The old Well of Clerkenwel, and from whence the Parish had its Name, is still known among the Inhabitants. It is on the right hand of a Lane that leads from Clerkenwel to Hockley in the Hole, in a bottom. One Mr. Cross, a Brewer, hath this Well enclosed: but the Water runs from him into the said place. It is enclosed with an high Wall, which formerly was built to bound in Clerkenwel-Close: The present Well being also enclosed with another lower Wall from the Street. The way to it is through a little House, which was the Watch-house, you go down a good many Steps to it. The Well had formerly Iron Work and Brass Cocks, which are now cut off: The Water spins through the old Wall. I was there and tasted the Water; and found it excellently clear, sweet and well tasted. The Parish is much displeased (as some of them told me) that it is thus gone to decay: and think to make some Complaint at a Commission for Charitable Uses, hoping by that means to recover it to common Use again, the Water being highly esteemed thereabouts; and many from those Parts send for it.

The Well of Clerkenwel.

Skinners Well is almost quite lost; and so it was in Stow's Time. But I am certainly informed, by a knowing Parishioner, that it lies on the West of the Church, enclosed within certain Houses there. The Parish would fain recover the Well again, but cannot tell where the Pipes lie. But Dr. Rogers, who formerly lived in an House there, shewed Mr. E.H. late Churchwarden, two Marks in a Wall in the Close, where these Pipes (as he affirmed) laid, that it might be known after his Death.]

Skinners Well.

There was also a Ducking Pond near to Clerkenwell. At which Pond a sad Mischance once happened, Viz. the 19th of January 1633. Six pretty young Lads going to sport themselves here upon the Ice, the Ice brake, and they all fell in and lost their Lives, to the great Grief of many that saw them dying, and many more that saw them dead, as well as of their Parents.]

The Ducking Pond.


In the Year 1615 the Justices for Middlesex, by License from the King, built an House of Correction for the County of Middlesex, near unto the East End of Clerkenwel, upon a large Garden Plot, purchased by the said Justices. Which House was for the Punishment and Employment of Rogues and Vagabonds of Middlesex: Who formerly used to be taken into Bridewel, as well as the Vagrants of London. But these Miscreants so encreased now, that Bridewel could not contain them, nor employ them: neither were the Governors willing to receive them of Middlesex from the said Justices; holding it contrary to the Charter of London and the Foundation of Bridewel. But the City gave unto this House 500l. in Money, at the Request of the Council, to make a Stock for the Employment of the Poor. The Purchase of that Plot of Ground, and the Building cost about 2500l. Part of which was the free Gift of the Justices, and the rest levied by the Inhabitants. The 500l. which the City gave, instead of making a Stock, was employed in the building and furnishing the House. The Justices appointed over it two Masters and Governours, and a Matron, who were to order and govern the Vagrants committed there; and to have a Salary of 200l. a Year for their Pains. For which Salary they receive them and keep them at Work, without further Charge to the County, unless they be discharged thence by Order of the Justices of Peace.]

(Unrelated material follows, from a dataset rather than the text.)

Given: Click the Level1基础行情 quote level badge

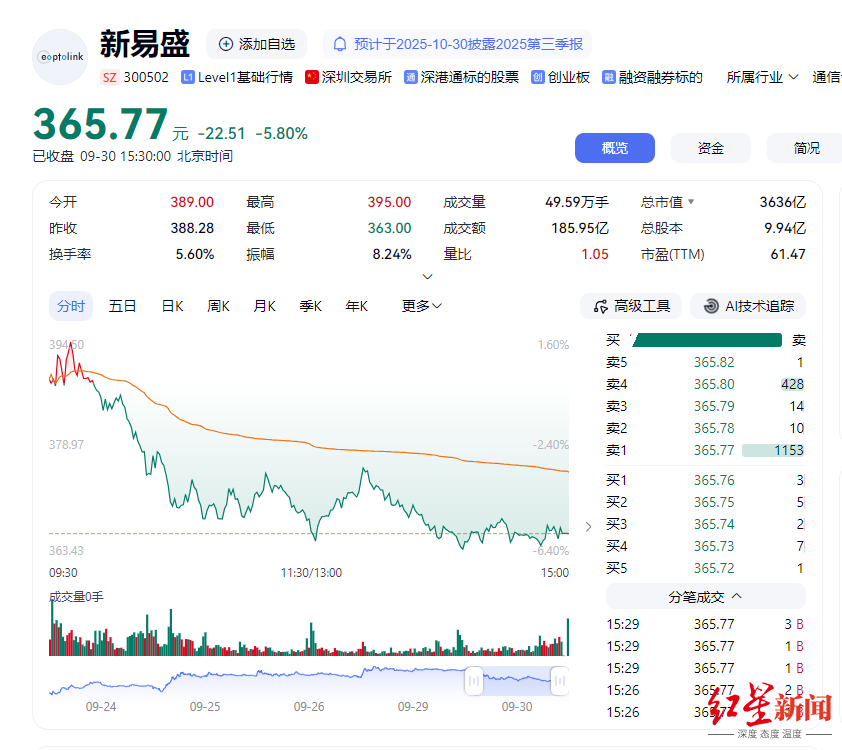Looking at the screenshot, I should point(236,76).
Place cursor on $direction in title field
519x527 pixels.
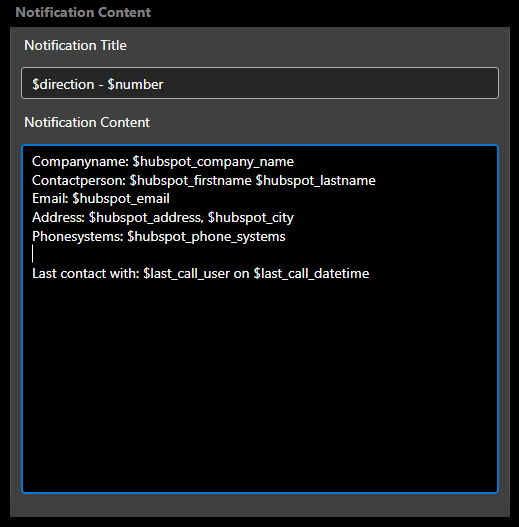(x=63, y=84)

House of Correction built in Clerkenwel.

J. S.


E. Howes.

Now to return to Giltspur Street, where I first began with this Suburb, there standeth the Parish Church of St. Sepulchre in the Bayly, as is before shewed, from this Street to Turnagain Lane, by Hosier Lane, Cow Lane, and Holborn Conduit, down Snore Hill, to Holborn Bridge, and up to Holborn Hill, by Gold Lane on the Right Hand, and Lether Lane beyond it, up to the Bars; beyond the which Bars on the same side is Port Pool Lane, or Greys Inn Lane, so called of the Inn of Court, named Greys Inn, a goodly House there situate: by whom builded, or first begun, I have not yet learned, but it seemeth to be since Edward the Thirds Time, and is a Prebend to Paul's Church in London.

St. Sepulchres.

Port Pool Lane, or Greys Inn Lane.

Greys Inn.

This Lane is furnished with fair Buildings, and many Tenements on both the sides, leading to the Fields towards Highgate and Hamsted.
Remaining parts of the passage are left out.